◆ **Your assignment**: Write out every record below exactly as it appears.
□ □ □
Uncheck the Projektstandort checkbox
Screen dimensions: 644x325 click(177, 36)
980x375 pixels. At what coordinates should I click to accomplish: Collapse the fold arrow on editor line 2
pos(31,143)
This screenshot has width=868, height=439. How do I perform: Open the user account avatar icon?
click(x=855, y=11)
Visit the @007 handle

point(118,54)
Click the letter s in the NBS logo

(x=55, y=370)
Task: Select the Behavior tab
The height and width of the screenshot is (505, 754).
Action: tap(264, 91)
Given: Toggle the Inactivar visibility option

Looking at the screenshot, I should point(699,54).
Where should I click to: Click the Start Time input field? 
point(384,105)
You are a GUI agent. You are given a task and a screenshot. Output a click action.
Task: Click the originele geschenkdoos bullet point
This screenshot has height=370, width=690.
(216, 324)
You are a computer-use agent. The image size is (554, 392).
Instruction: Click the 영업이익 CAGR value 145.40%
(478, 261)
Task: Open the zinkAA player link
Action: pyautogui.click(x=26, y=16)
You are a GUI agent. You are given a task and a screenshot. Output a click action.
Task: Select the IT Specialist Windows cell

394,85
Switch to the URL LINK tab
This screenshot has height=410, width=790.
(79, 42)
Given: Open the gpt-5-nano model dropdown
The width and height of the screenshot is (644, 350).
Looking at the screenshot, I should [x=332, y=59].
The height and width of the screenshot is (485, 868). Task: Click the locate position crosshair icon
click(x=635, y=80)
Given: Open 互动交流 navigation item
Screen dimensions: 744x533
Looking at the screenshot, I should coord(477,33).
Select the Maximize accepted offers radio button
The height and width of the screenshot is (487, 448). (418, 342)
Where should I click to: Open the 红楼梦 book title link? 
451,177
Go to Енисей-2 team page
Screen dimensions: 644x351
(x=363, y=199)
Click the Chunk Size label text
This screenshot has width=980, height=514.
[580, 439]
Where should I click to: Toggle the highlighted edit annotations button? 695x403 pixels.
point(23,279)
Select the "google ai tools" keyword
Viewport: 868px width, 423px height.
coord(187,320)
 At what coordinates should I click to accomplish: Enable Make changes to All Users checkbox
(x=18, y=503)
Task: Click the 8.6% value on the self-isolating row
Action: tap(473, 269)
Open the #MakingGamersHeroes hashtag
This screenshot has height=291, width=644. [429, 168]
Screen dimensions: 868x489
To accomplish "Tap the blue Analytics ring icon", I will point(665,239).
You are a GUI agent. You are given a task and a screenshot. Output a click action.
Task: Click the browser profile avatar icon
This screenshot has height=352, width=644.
□ □ □
◆ **Result for this task**:
Uncheck the Projektstandort checkbox
Screen dimensions: 644x325 click(177, 36)
980x375 pixels. At what coordinates should I click to accomplish: Collapse the fold arrow on editor line 2
pos(31,143)
This screenshot has width=868, height=439. How do I perform: Open the user account avatar icon?
click(x=855, y=11)
Visit the @007 handle

point(118,54)
Click the letter s in the NBS logo

(x=55, y=370)
Task: Select the Behavior tab
The height and width of the screenshot is (505, 754).
Action: tap(264, 91)
Given: Toggle the Inactivar visibility option

Looking at the screenshot, I should point(699,54).
Where should I click to: Click the Start Time input field? 
point(384,105)
You are a GUI agent. You are given a task and a screenshot. Output a click action.
Task: Click the originele geschenkdoos bullet point
This screenshot has height=370, width=690.
(216, 324)
You are a computer-use agent. The image size is (554, 392).
Instruction: Click the 영업이익 CAGR value 145.40%
(478, 261)
Task: Open the zinkAA player link
Action: pyautogui.click(x=26, y=16)
You are a GUI agent. You are given a task and a screenshot. Output a click action.
Task: Select the IT Specialist Windows cell

394,85
Switch to the URL LINK tab
This screenshot has height=410, width=790.
(79, 42)
Given: Open the gpt-5-nano model dropdown
The width and height of the screenshot is (644, 350).
Looking at the screenshot, I should [x=332, y=59].
The height and width of the screenshot is (485, 868). Task: Click the locate position crosshair icon
click(x=635, y=80)
Given: Open 互动交流 navigation item
Screen dimensions: 744x533
Looking at the screenshot, I should coord(477,33).
Select the Maximize accepted offers radio button
The height and width of the screenshot is (487, 448). (418, 342)
Where should I click to: Open the 红楼梦 book title link? 
451,177
Go to Енисей-2 team page
Screen dimensions: 644x351
(x=363, y=199)
Click the Chunk Size label text
This screenshot has width=980, height=514.
[580, 439]
Where should I click to: Toggle the highlighted edit annotations button? 695x403 pixels.
point(23,279)
Select the "google ai tools" keyword
Viewport: 868px width, 423px height.
coord(187,320)
 At what coordinates should I click to accomplish: Enable Make changes to All Users checkbox
(x=18, y=503)
Task: Click the 8.6% value on the self-isolating row
Action: tap(473, 269)
Open the #MakingGamersHeroes hashtag
This screenshot has height=291, width=644. [429, 168]
Screen dimensions: 868x489
To accomplish "Tap the blue Analytics ring icon", I will point(665,239).
You are a GUI agent. You are given a task and a screenshot. Output a click action.
Task: Click the browser profile avatar icon
This screenshot has height=352, width=644.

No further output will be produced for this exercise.